003.5: Ten Terrible Thesis Statements

I've been feeling like my thesis statement isn't where I want it to be — though I was happy with the elevator pitch. Marijke suggested writing ten imperfect ones to get myself out of my head and so I did. Behold:

What I Have Now, Revised with Suggestions from Kate
The positivist and logico-totalitarian nature of computing culture (as currently constituted) manifests and influences everyday discourse — particularly through the way we understand and deploy information and data. Using standard sensors and the basic form of data visualization but nonstandard content — amorphous, incomplete, layered memory — provides for a system of ambiguous data collection and reflection that may stand as an alternative.

1
Oublie/Trouve is a system for collecting and recollecting memories. It offers myself and other artists a portal to a different relationship to computing memory and behavior in the hopes that we may imagine a more humane future of human-computer interaction.

2
O/t is a poetic system of hardware and software created as a prototype of a non-positivist non-information–based computing object. It serves a focus for research and speculation into a preferable future, where the humane and the binary are not seen as opposing forces.

3
O/t repurposes sensors and data collection for private and ambiguous ends in the search for a less aggressive human-computer interaction — one not animated by mid-century positivism. As a poetic object, O/t instantiates its objections.

4
O/t is an adaptive time travel device — collecting, recollecting, and recombining the narrative moments that add up to us. By repurposing sensors and data collection, O/t offers a different type of computing companion and thereby a different imaginative path.

5
By deploying limiting and containing technologies — namely sensors and data visualization — for ambiguous, incomplete, and private purposes, O/t proposes a reversed value proposition between humans and machines. By offering a system where the human’s capacity to reflect and layer is used to augment the machine’s limited facility for ambiguity, O/t offers a starting point for new dreams of the future.

6
What if Claude Shannon was wrong? What if information only made sense — what if it only lived — when embedded in its context and interpreted by a human mind? The Invested Object project takes up this inquiry by creating and testing O/t, a system for contextual memory and computer-aided suggestion, and thereby providing imaginative threads to artists and other observers of computing culture.

7
The current context-ignoring and surveillance-enabling focus of computing culture is the direct result of its origins in nineteenth century mathematics and twentieth century militaries — and the definition of information that proceeded from these. By creating works like O/t that instantiate a different view of information, we can embody a counter-theory of information — as the incomplete emergence of human knowing.

8
The teleology of computing machines has been determined by their mathematic births and the cybernetic tales told about the kinship between human brains and logic machines; since the 1950s people have been asked to fit themselves to machines and to understand themselves as imperfect squishy computers. O/t rectifies this error by demanding machines instead instantiate the theories of human memory outlined in Proust.

9
Computers are a cultural garbage fire because we let nineteenth century mathematicians — more enamored of machines that people — decide not just how they should work but what they should be used for. O/t attempts to redirect the flow of possibility by instantiating human wisdom, played in this work by Proust’s conception of memory and self-realization.

10
A system for collecting and displaying data in a format that can only be fully decoded by the human who saved it, O/t uses a pocket computer and networked object to enable time travel and insight in the place of surveillance and lifetime of feeding facts to a machine. It serves as an concrete objection to contemporary positivist narratives.

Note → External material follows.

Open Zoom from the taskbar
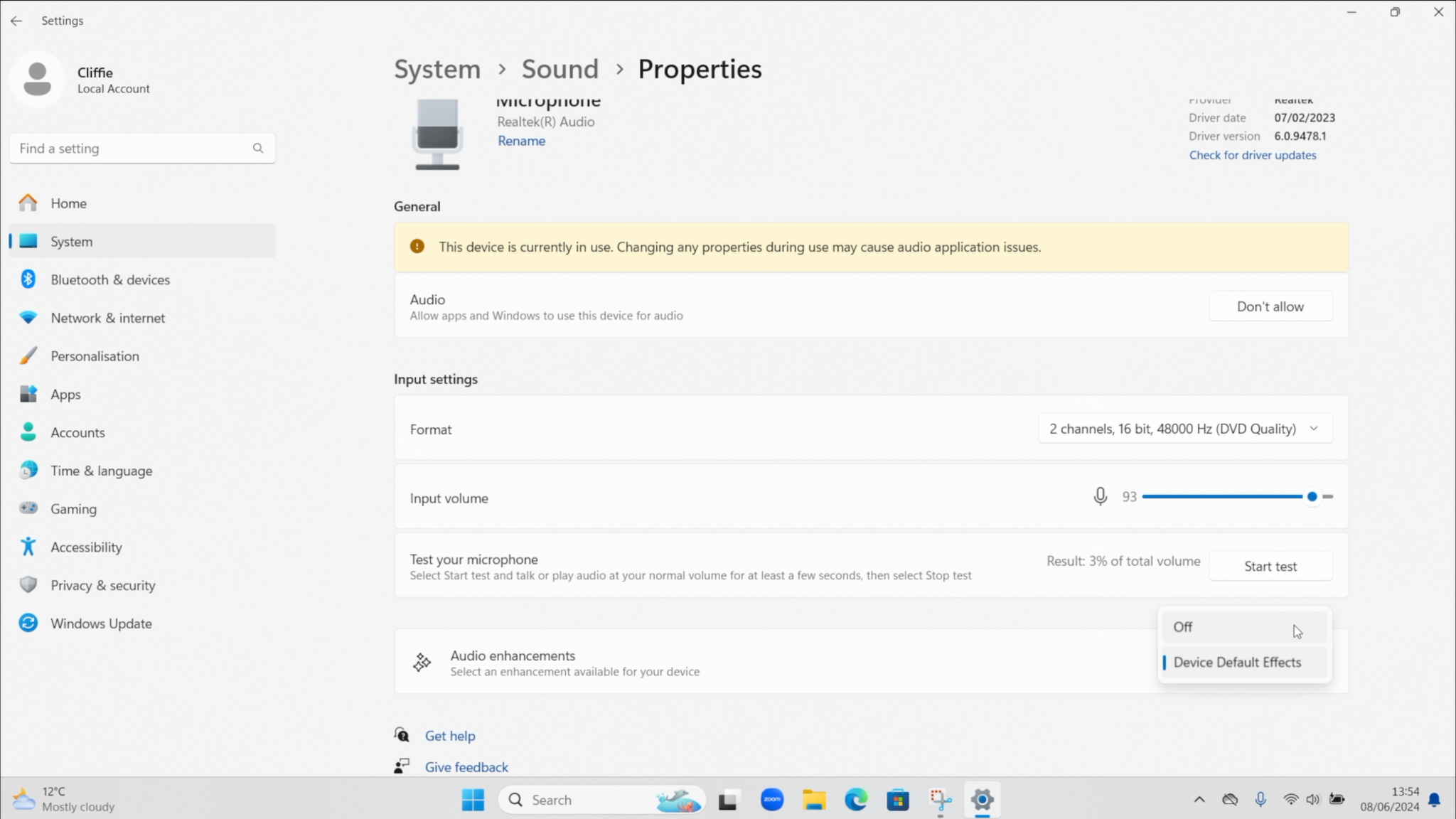Viewport: 1456px width, 819px height. pyautogui.click(x=771, y=799)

Though I want to explain everything, I know this is not possible. The exercise did make for some great phrases to Frankenstein together into 

The Winner, For Now

The context-ignoring, surveillance-enabling beliefs and behavior of contemporary computing culture is the direct result of its origins in nineteenth century mathematics and twentieth century militaries — and the definition of information that proceeds from these. Using standard sensors and the basic form of data visualization but nonstandard content — amorphous, incomplete, layered memory — Oublié/Trouvé embodies a counter-theory of information and thereby dangles imaginative threads to artists and other observers of computing culture.